About a year ago I became pregnant and was ill throughout so I could not visit him. We kept up with calls (some weeks he calls, some weeks I do) but I noticed the calls were rushed (5-15 mins) whereas in the past it was difficult to end the call and often it had been 2 hours (he was drunk most calls). Eventually he told me he'd met someone when I suggested he comes to visit as he had plans with them that weekend. He told me it was private and he doesn't want to talk about it as it was early days. He came to visit once in the 9 months I was pregant. I did try to gently broach the topic of his relationship. He shut it down except for confirming it was still ongoing.

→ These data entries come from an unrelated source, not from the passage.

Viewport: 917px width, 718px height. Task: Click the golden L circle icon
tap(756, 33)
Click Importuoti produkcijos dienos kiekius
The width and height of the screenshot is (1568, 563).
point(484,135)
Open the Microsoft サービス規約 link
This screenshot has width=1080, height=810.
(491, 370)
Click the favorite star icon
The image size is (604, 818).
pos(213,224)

I gave birth 9 weeks ago. He hasn't been to visit his grandchild (who I named after him). He has been travelling to Europe and across the UK for holidays throughout the year (out of character). He is still with the mystery person a year on and he alludes to them but won't talk about them (e.g. if I ask his plans for the weekend "oh we're going to have lunch out". He never went abroad or bought anything for himself since I was born - suddenly he's on holidays all the time AND has renovated his house. This is a man who bought a halogen cooker rather than get his broken oven fixed (for 20 yrs) and left his broken toilet and sink in the bathroom for years as he had a downstairs loo (and sooo much more stuff!).

He called me the day I was discharged from hospital after birth (I had to stay a week as myself and child were unwell) to ask what belongings of my mine from my childhood home he could take to the tip (in his partners car) as he was having more renovations. I found it incredibly insensitive.

He called today to ask if he could visit tonight (random - very short notice) or tomorrow morning. I said yes, no problem but perhaps the morning after the storm has passed as the trains will likely be affected and it gives me chance to sort a room. He told me "I won't be getting the train, we're coming up in the car and staying at a local cottage".

I didn't really know what to say so I said that's fine.

So now I'm sat wondering if and why some random person is going to meet my baby and why he is keeping this part of his life so secretive. I feel I don't know him anymore and I don't want to meet this mystery person for the first time with my baby.

AIBU??

Should I call back for clarity? What do I say? I have thought about many reasons for his behaviour...shame (maybe he's gay?), jealously, guilt...

Yes he's secretive but that's his business
He'll let you know in due course clearly.
Mum moved on, let him?

museumum · 14/11/2025 17:57

I think you just have to let him open up in his own time. Maybe the partner is a man or older or very much younger. Maybe they are also an alcoholic, or maybe they don’t really appreciate how much his life has been controlled by alcohol…. Or maybe as a single parent with personal issues he just can’t have a mature adult conversation about feelings.
You obviously love him, this is a step closer to meeting the person or hearing about them so why not just take whether he offers?

User5306921 · 14/11/2025 17:59

I don't know why he is being secretive about it, but the willingness to travel, to spend money on his house, travel, meet someone do all sound positive.

Yet after doing all the above, he is saying it will be a quick one hour visit.

I think the entire plan has been driven by your father's girlfriend and she may understand when you have a small baby, that one hour is enough. Or she has told him that he needs to meet his grandchild and has organised the entire trip. If that is the case, she sounds like a very positive influence on him.